Text:
.....
The ever on and off Morupule B Power Station is, according to latest research and statistical reports, almost short circuiting this country’s economy as its operational woes are infecting the country’s GDP, coal production and Botswana Power Corporation(BPC) credit rating.
Recently, when assigning a rating to power utility BPC, internationally respected credited rating agency, Moody's Investors Service gave the corporation a Baa2 rating but not without taking out from the good credit. What dented BPC’s good marks was Morupule B, which is said to be delayed in construction and will not be fully available to supply this country’s growing electricity demand. Botswana will remain less electricity sufficient until 2023, as it is the year which the works of Morupule B is expected to fully complete. Morupule B is currently undergoing remediation programme on its boilers.
“Moody's assessment of very high support for the company were revised downwards. In addition, severe delays or uncertainty around the remediation programme of Morupule B plant could also put downward pressure on the rating,” said Moody’s recent report on BPC highlighting operational challenges facing BPC.
Because of Morupule B woes, Moody’s expects upward rating pressure is unlikely to be in the medium term. According to Moody’s, its rating also reflects the company's significant asset concentration and poor asset quality, with multiple design and construction issues affecting output from BPC's coal fired plants. The poor reliability of its power plants increases Botswana's reliance on electricity imports reducing visibility over the company's internally generated cash flows, says Moody’s.
“While the Morupule A power plant (132 megawatt (MW) is expected to come back fully online this year, the remediation programme for the larger Morupule B power plant (600 MW), has only started and there is uncertainty around the improvement in the plant's availability once the works have been completed in 2023, as per the current schedule,” said Moody’s.
Moody’s assessment comes after the third quarter of 2019, when the 600MW Morupule B was said to be “fully operational” and this was for the first time since its seven years of woes. There was much hope after BPC injected a P1.2 billion overhaul on Morupule B. Since its inception in 2012, as an expansionary projection to Morupule A, Morupule B lived on four years and had a documented exposure of it failing to launch due to poor design.
.....
Record extracts:

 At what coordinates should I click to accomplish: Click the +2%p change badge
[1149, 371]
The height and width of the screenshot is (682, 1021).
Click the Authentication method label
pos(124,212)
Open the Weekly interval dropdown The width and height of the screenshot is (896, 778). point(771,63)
.....
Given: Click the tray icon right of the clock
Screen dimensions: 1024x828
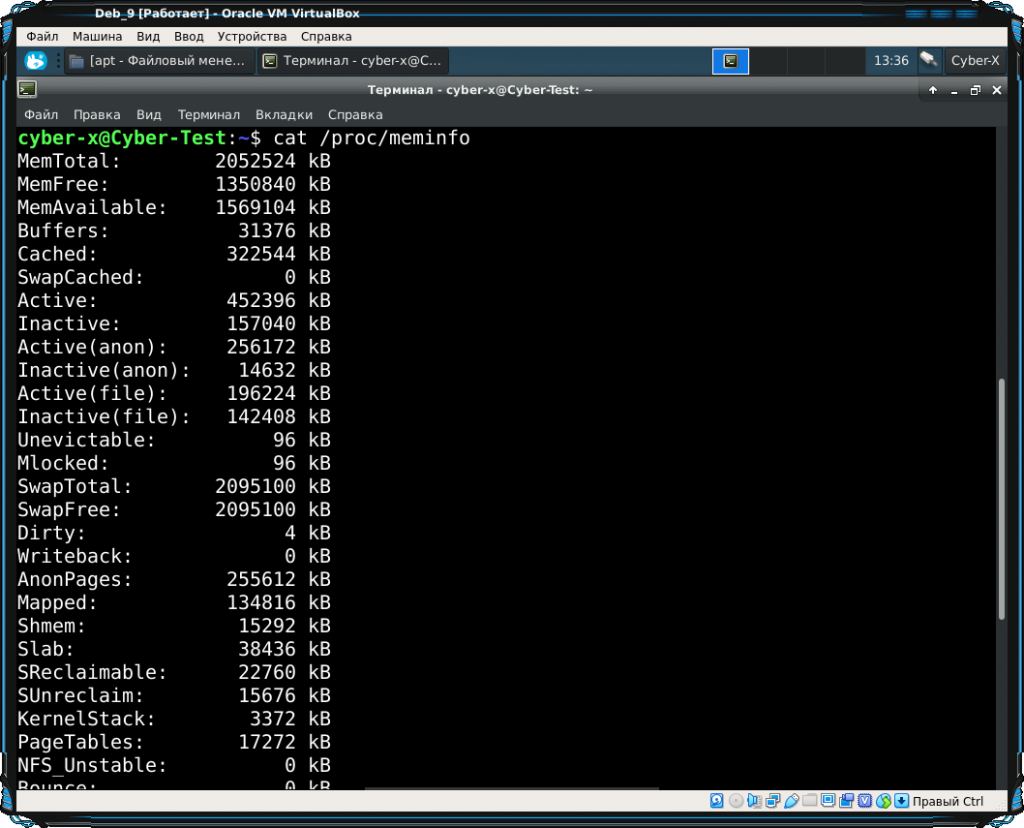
.....
Task 1:
Translate this sentence from the Morupule B Power Station article into Spanish: "There was much hope after BPC injected a P1.2 billion overhaul on Morupule B."
Task 2:
Continue the article on the Morupule B Power Station, picking up right after its final sentence.

Exercise output 1:
Hubo mucha esperanza después de que BPC inyectara P1.200 millones en una revisión general de Morupule B.

Exercise output 2:
After coming with much fanfare from as an answer to Botswana’s growing power demand, this country was left to go back to the drawing board of reliance on its insufficient 120MW, Morupule A plant and two emergency diesel plants with output of 195MW. Botswana was left to starve for electricity as South Africa’s Eskom became increasingly unreliable and was slowly pulling out the socket that supplies Botswana.
Adding to depression of BPC crediting by Moody’s pointing a finger towards Morupule B, is the latest Statistics Botswana Gross Domestic Product (GDP) report for the quarter under review (Q3) released in December which says the plant was not operating at full capacity. The report showed a decrease in the Electricity real value added which attributed to a decline in the local electricity production by 39.6 percent. Furthermore, imports of Electricity went up by 119.6 percent during the quarter under review (Q3).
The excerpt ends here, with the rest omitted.